Given data.
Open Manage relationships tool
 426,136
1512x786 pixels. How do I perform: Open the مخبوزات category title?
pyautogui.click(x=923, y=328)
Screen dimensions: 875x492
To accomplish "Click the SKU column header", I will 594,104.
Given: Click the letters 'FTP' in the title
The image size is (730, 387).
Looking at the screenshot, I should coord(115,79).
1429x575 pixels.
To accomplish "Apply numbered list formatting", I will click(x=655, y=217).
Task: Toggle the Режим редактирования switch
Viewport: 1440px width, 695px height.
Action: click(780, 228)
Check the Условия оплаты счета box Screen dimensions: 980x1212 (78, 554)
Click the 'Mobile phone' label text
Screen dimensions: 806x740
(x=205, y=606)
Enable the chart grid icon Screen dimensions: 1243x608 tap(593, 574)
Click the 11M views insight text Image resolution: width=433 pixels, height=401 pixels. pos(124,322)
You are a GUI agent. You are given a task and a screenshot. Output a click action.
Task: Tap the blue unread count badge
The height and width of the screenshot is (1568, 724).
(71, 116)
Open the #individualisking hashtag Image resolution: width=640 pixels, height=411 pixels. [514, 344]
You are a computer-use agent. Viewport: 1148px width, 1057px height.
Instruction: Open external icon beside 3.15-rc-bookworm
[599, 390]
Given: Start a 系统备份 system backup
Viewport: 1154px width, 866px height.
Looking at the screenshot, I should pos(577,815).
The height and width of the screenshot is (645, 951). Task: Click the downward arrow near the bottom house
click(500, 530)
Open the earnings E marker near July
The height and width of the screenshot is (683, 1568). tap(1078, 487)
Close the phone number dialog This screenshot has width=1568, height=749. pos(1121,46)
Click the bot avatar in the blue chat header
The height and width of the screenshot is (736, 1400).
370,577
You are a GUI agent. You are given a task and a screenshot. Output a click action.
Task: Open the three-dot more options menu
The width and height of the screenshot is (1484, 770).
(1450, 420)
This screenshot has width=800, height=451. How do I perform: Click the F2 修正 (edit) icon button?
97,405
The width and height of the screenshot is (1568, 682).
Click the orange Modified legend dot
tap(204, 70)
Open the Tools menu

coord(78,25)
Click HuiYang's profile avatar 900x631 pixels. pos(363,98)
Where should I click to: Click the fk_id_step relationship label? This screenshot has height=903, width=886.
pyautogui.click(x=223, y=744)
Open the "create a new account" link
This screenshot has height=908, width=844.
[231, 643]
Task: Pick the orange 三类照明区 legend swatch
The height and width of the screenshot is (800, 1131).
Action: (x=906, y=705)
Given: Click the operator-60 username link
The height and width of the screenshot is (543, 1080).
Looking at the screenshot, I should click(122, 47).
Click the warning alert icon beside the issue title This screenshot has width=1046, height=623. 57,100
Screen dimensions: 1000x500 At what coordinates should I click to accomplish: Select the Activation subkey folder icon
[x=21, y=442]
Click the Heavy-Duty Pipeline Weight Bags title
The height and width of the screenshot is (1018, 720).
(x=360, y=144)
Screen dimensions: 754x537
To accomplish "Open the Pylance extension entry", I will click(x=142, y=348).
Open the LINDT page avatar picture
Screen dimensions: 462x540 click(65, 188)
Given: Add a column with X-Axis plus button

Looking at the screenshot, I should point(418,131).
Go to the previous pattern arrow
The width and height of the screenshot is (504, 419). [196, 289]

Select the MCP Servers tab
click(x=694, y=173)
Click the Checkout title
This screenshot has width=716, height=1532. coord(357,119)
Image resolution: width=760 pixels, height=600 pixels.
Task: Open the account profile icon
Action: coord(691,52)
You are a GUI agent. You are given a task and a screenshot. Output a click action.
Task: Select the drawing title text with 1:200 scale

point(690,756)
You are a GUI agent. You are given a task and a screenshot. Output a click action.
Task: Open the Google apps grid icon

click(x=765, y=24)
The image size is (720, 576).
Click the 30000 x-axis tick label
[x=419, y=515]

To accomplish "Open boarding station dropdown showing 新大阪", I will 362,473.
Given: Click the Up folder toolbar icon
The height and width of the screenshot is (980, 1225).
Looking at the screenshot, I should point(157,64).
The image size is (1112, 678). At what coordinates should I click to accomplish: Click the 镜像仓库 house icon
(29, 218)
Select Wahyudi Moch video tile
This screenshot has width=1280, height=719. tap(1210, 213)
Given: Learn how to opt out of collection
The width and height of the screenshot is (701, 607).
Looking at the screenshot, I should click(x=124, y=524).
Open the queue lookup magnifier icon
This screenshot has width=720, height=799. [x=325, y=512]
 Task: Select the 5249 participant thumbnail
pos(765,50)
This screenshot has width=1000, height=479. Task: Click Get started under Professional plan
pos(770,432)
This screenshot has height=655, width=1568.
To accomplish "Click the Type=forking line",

How to complete this task.
Would you please repeat the lines from the one with "Given: Click the Up folder toolbar icon" through the last line of the listing above, exactly and with nothing else?

Exercise output.
Given: Click the Up folder toolbar icon
The height and width of the screenshot is (980, 1225).
Looking at the screenshot, I should point(157,64).
The image size is (1112, 678). At what coordinates should I click to accomplish: Click the 镜像仓库 house icon
(29, 218)
Select Wahyudi Moch video tile
This screenshot has width=1280, height=719. tap(1210, 213)
Given: Learn how to opt out of collection
The width and height of the screenshot is (701, 607).
Looking at the screenshot, I should click(x=124, y=524).
Open the queue lookup magnifier icon
This screenshot has width=720, height=799. [x=325, y=512]
 Task: Select the 5249 participant thumbnail
pos(765,50)
This screenshot has width=1000, height=479. Task: Click Get started under Professional plan
pos(770,432)
This screenshot has height=655, width=1568.
To accomplish "Click the Type=forking line",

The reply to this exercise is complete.